Directions for this task: Look below for the line containing "Enable Compare any two revisions checkbox". Write out that line and the rest through the last one, exactly as they appear, but without pictures.
───── Data provided
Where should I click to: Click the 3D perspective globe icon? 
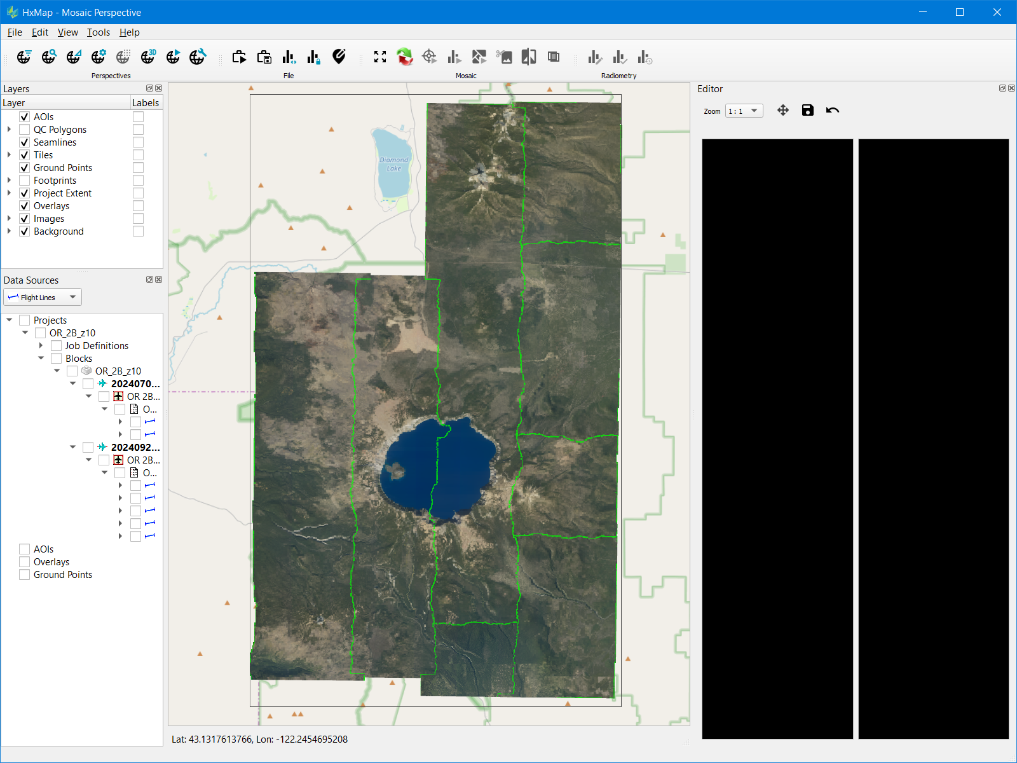(148, 57)
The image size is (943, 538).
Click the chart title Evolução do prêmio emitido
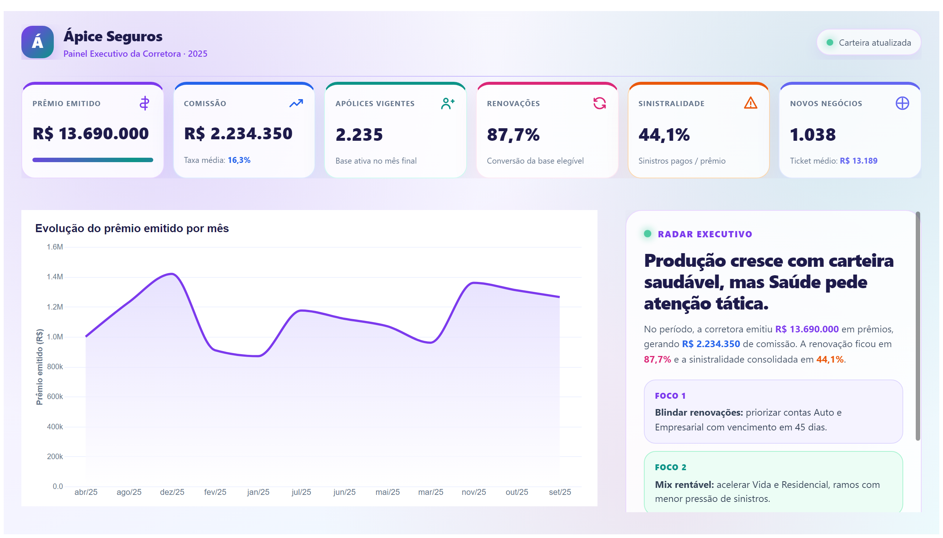tap(132, 228)
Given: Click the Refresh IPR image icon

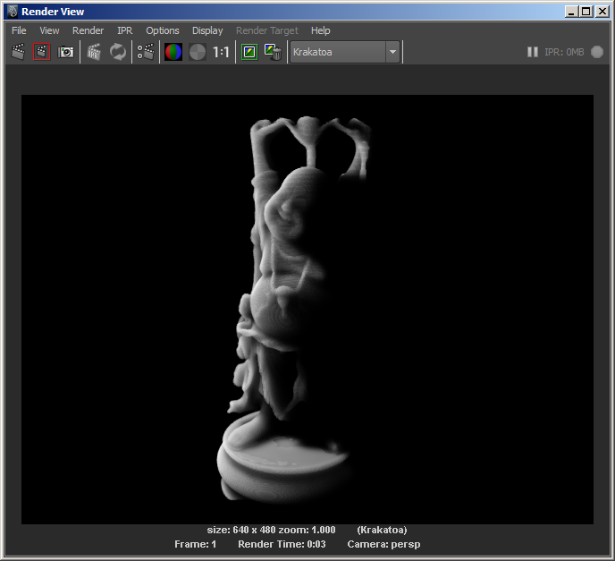Looking at the screenshot, I should [118, 52].
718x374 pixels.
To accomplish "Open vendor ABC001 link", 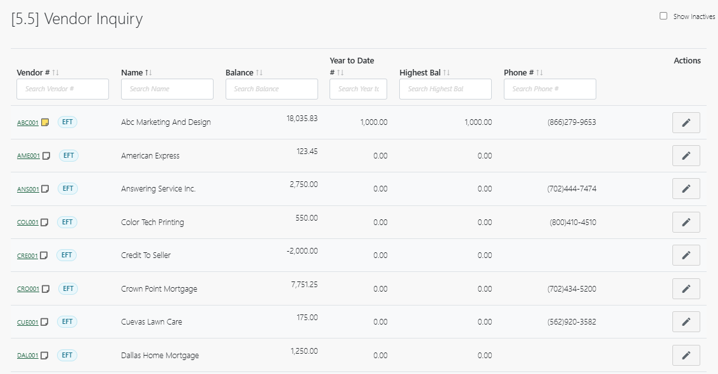I will (29, 122).
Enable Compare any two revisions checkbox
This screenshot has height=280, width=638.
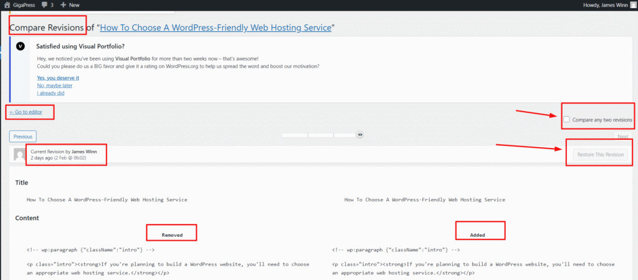pos(566,119)
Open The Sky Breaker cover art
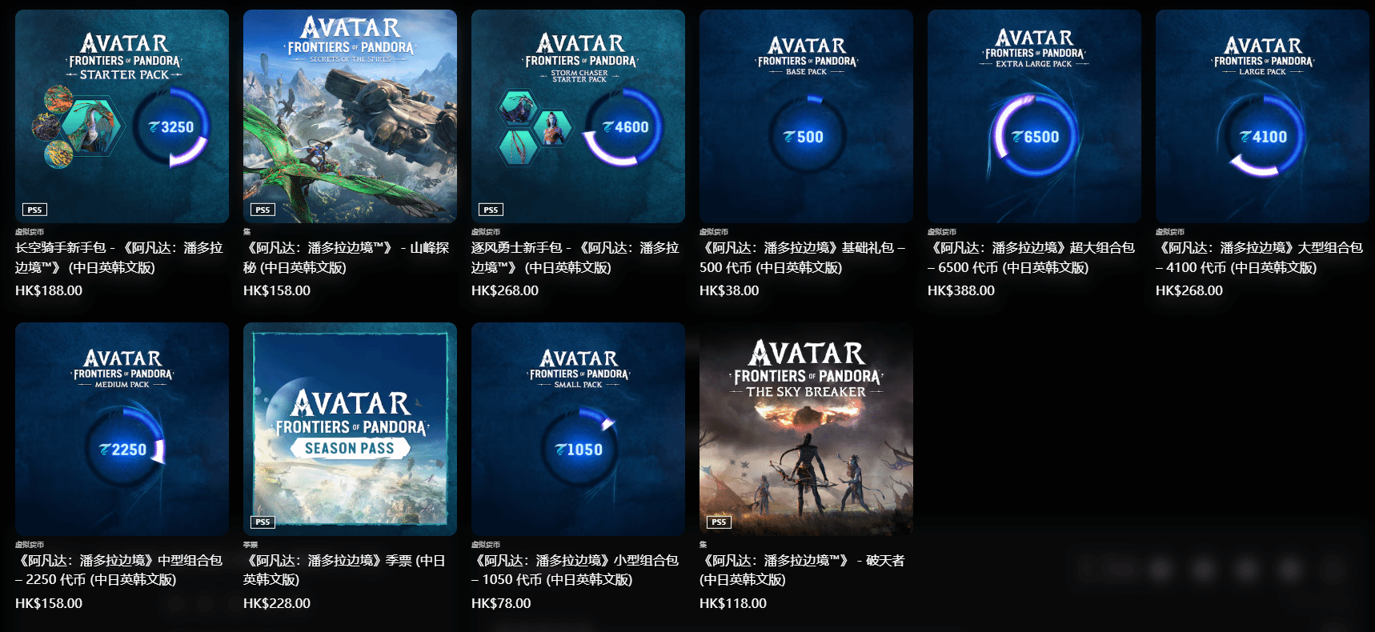 click(806, 429)
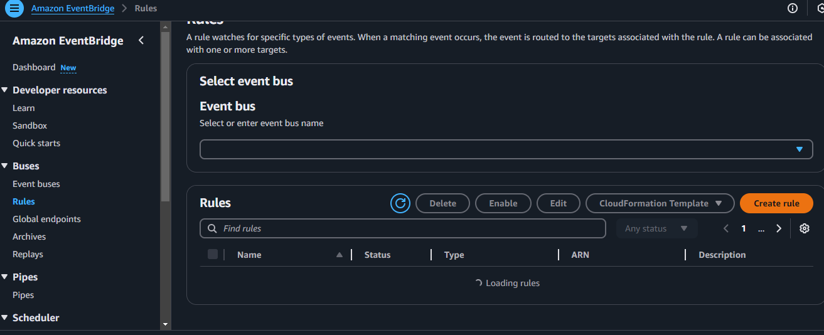Go to next page of rules

tap(779, 228)
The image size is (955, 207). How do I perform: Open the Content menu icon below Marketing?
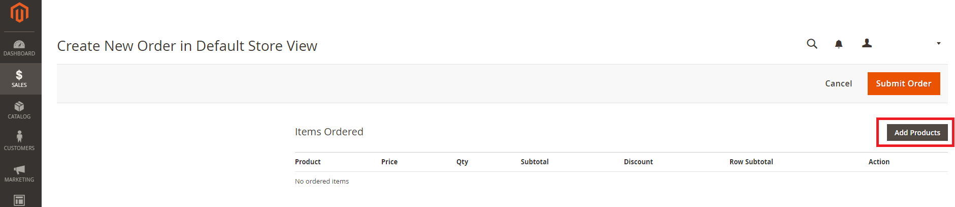pos(19,200)
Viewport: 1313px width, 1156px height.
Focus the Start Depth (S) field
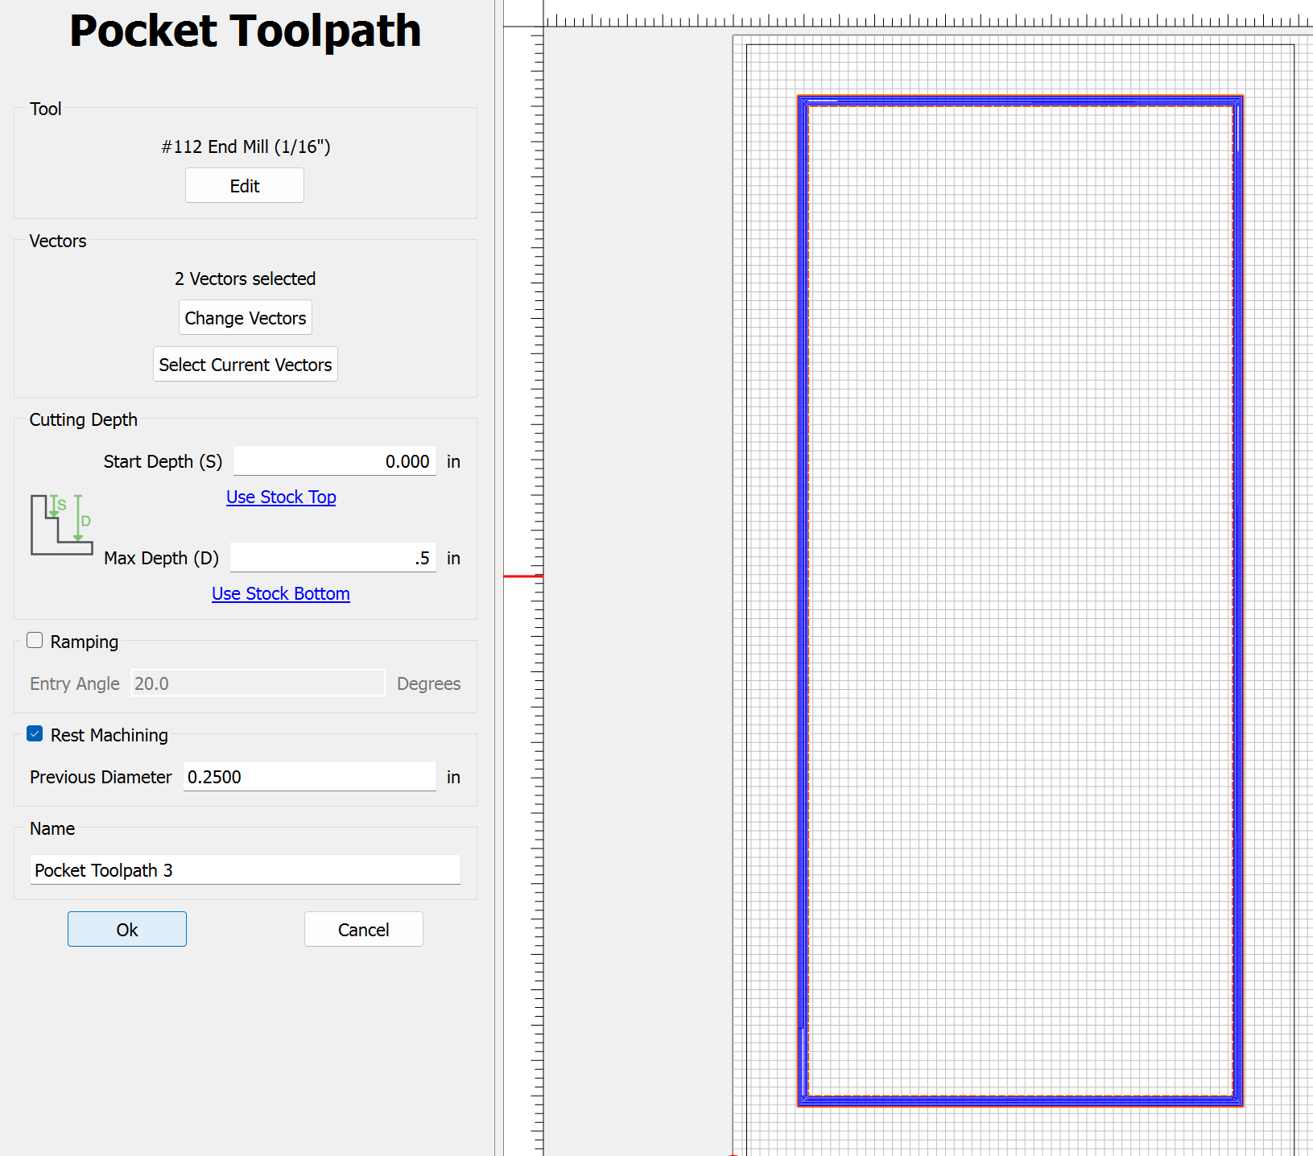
──────────
Output for this exercise:
Enable Compare any two revisions checkbox
This screenshot has height=280, width=638.
pos(566,119)
Open The Sky Breaker cover art
 click(806, 429)
Go to next page of rules

tap(779, 228)
The image size is (955, 207). How do I perform: Open the Content menu icon below Marketing?
pos(19,200)
Viewport: 1313px width, 1156px height.
Focus the Start Depth (S) field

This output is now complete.